The US Food and Drug Administration on Wednesday said it wants 500 unauthorized prescription drugs for cough, cold and allergy symptoms removed from the market because of risks to the public.
"We don't know what's in them, whether they work properly or how they are made," FDA director of the Office of Compliance, Center for Drug Evaluation and Research Deborah Autor told reporters.
The FDA published a list of 500 medications that are available only through a doctor's prescription, and said companies must "stop manufacturing them within 90 days and stop shipping the products within 180 days."
Autor said "all or almost all" of the drugs are made in the United States.
"We believe there are doctors out there who continue to prescribe these drugs," said Autor, noting that some of the drugs are listed in physicians' desk reference books and advertised in medical journals.
Some of the more commonly known drug names include Cardec, Lodrane 24D, and Organidin, she said. Another, called Pedia-Hist, is labled for children as young as one year old but has not been cleared by the FDA.

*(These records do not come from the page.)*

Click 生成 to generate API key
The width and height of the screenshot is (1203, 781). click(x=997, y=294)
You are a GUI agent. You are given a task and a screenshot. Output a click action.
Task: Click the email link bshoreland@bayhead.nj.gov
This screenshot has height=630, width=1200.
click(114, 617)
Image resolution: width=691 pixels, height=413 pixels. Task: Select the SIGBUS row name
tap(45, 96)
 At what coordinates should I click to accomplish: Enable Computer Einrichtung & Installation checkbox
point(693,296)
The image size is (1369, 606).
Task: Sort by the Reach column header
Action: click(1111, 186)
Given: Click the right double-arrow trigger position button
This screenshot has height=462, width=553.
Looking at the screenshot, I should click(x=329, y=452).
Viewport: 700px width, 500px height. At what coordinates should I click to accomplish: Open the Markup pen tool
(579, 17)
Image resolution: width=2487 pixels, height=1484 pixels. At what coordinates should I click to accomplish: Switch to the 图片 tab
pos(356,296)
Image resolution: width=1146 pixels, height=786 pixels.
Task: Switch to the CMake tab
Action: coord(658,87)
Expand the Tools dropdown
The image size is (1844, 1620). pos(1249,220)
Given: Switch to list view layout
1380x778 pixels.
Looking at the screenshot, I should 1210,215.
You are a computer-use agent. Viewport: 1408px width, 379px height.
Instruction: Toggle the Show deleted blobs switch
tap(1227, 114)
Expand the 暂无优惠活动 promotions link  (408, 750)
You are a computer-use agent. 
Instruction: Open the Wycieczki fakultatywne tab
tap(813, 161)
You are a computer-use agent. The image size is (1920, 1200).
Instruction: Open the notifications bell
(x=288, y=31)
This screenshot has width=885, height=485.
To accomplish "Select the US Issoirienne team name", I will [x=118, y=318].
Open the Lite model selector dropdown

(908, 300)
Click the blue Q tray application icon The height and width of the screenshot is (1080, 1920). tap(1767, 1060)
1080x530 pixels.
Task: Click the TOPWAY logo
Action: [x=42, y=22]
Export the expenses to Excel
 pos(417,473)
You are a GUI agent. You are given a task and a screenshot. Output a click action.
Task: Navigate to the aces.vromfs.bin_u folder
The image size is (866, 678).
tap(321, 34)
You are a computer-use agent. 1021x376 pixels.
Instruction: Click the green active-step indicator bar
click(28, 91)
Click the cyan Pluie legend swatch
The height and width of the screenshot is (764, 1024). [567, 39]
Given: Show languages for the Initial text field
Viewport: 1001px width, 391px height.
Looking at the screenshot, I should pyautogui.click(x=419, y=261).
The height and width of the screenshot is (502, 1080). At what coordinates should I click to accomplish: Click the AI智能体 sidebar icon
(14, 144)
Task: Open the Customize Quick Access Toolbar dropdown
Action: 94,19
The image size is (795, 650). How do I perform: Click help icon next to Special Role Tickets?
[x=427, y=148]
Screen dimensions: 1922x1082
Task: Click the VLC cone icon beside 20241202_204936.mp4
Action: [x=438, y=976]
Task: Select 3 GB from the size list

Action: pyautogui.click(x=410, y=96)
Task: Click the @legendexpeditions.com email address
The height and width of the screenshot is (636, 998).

Charlie Lee, a doctor who participated in the FDA conference call with reporters, said the drugs are mainly cough and cold combination formulas and that "sedation, drowsiness, irritability" are among the complications reported.
However, the FDA noted that such reports were "limited" and said it was unclear how many of the drugs were actually on the market.
It was also unknown how many people could be taking them because most people treat such symptoms with drugstore remedies.